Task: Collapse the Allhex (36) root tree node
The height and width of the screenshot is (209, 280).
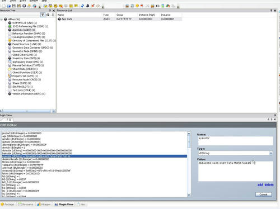Action: coord(2,19)
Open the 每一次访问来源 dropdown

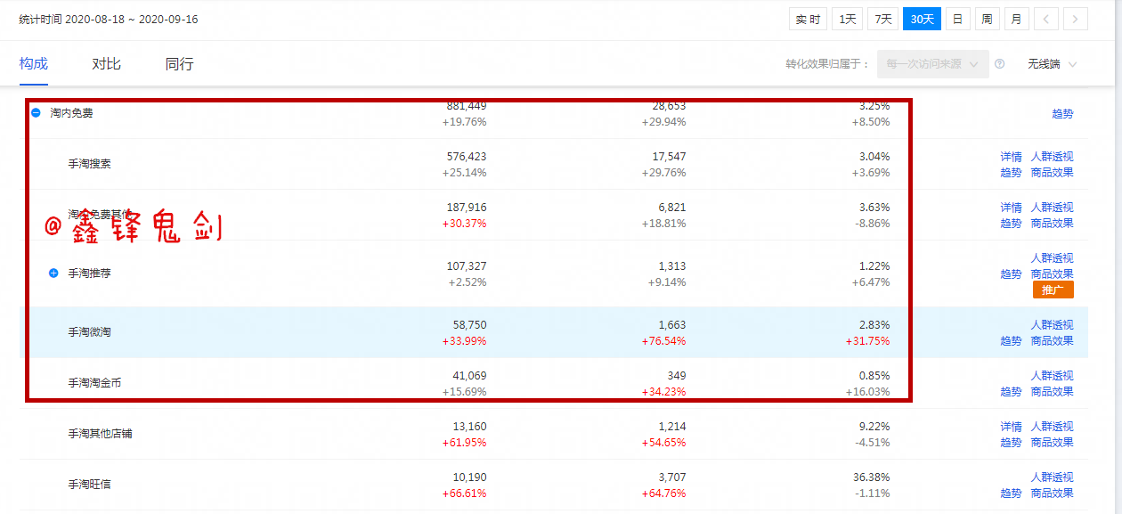click(x=932, y=64)
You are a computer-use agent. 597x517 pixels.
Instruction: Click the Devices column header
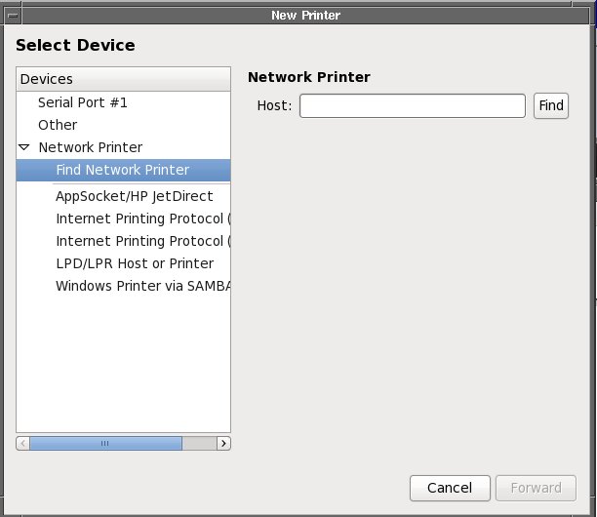point(123,79)
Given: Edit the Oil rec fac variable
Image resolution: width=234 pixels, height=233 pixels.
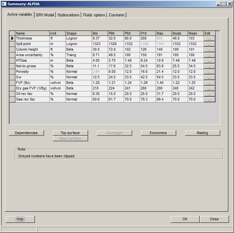Looking at the screenshot, I should click(210, 94).
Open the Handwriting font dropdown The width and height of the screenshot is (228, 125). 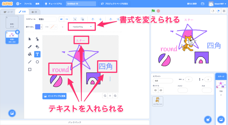pos(82,27)
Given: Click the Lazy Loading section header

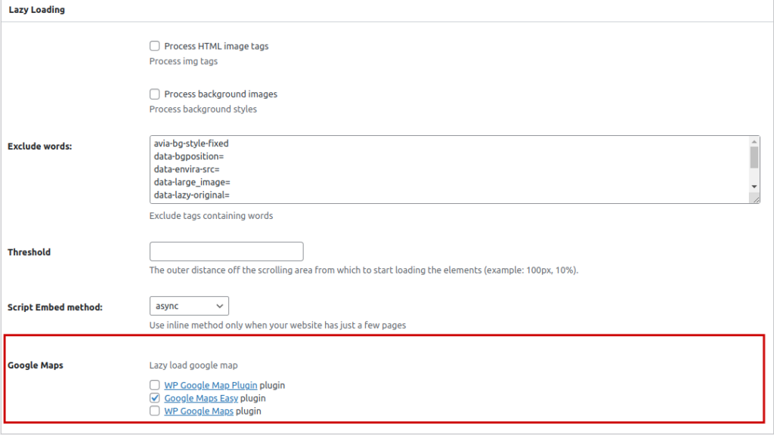Looking at the screenshot, I should [36, 9].
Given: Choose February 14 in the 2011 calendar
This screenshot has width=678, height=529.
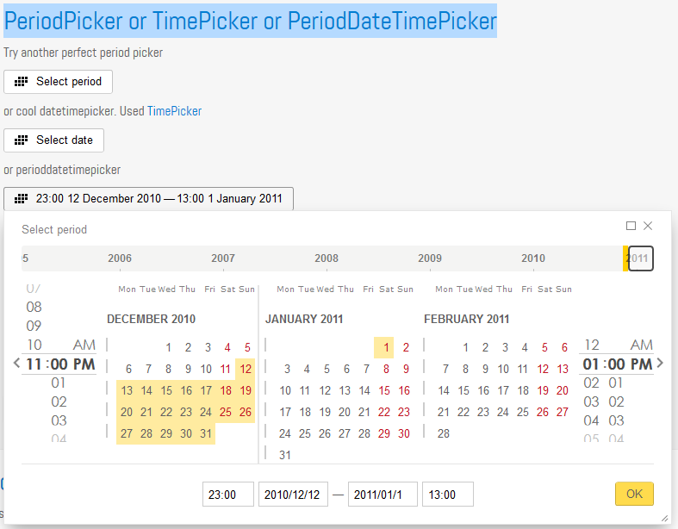Looking at the screenshot, I should click(x=444, y=390).
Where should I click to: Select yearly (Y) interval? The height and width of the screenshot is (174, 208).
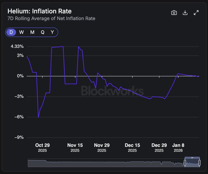tap(52, 32)
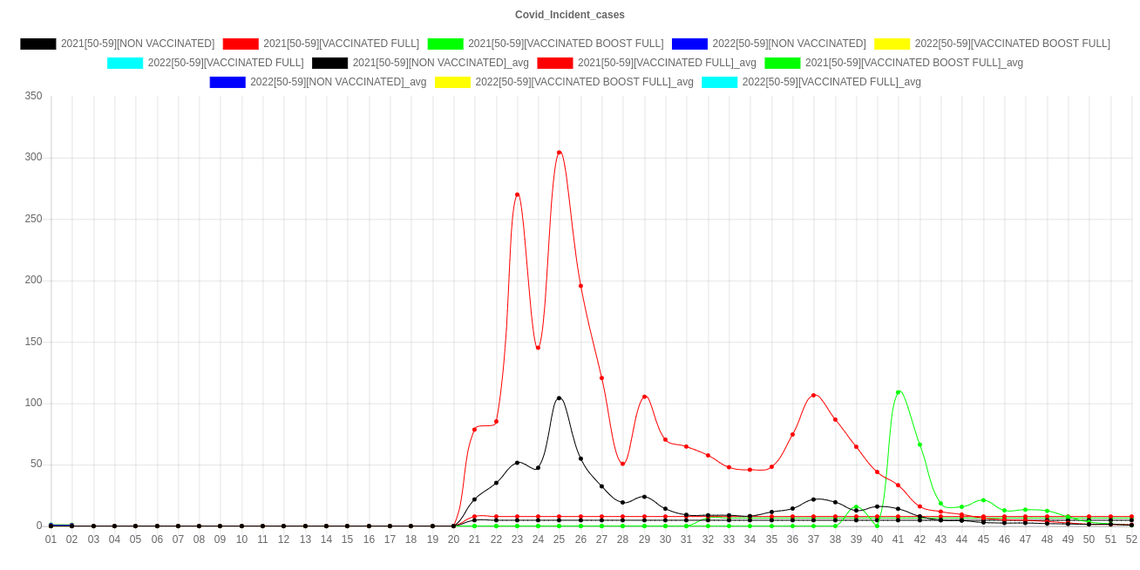Screen dimensions: 1140x570
Task: Toggle 2022[50-59][NON VACCINATED]_avg legend label
Action: click(x=338, y=82)
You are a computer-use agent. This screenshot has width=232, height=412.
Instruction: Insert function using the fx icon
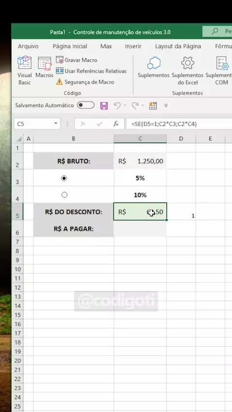(x=116, y=124)
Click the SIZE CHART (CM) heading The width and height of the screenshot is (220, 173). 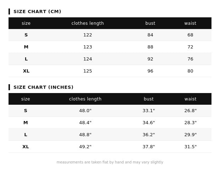pyautogui.click(x=37, y=12)
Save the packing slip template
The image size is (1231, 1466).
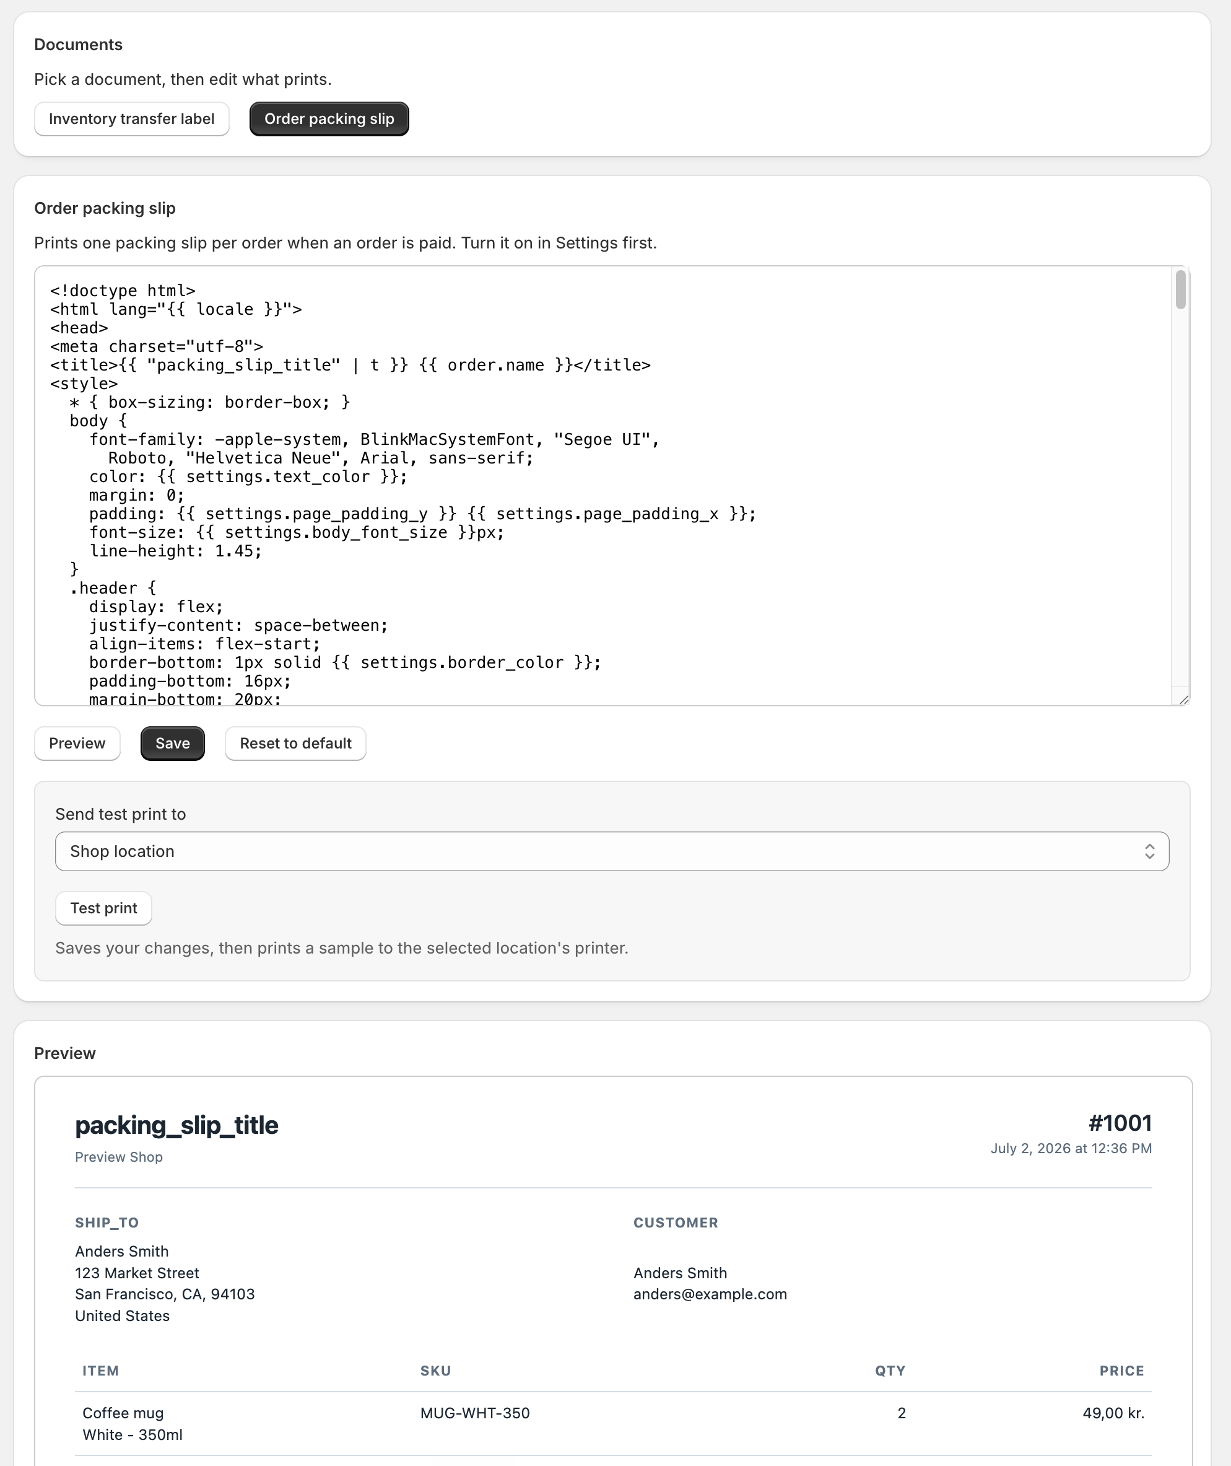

◆ ◆ ◆ ◆

**PROMPT**: In how many lines of the records does the word "computer" appear? Reply with the number only.

**SOLUTION**: 2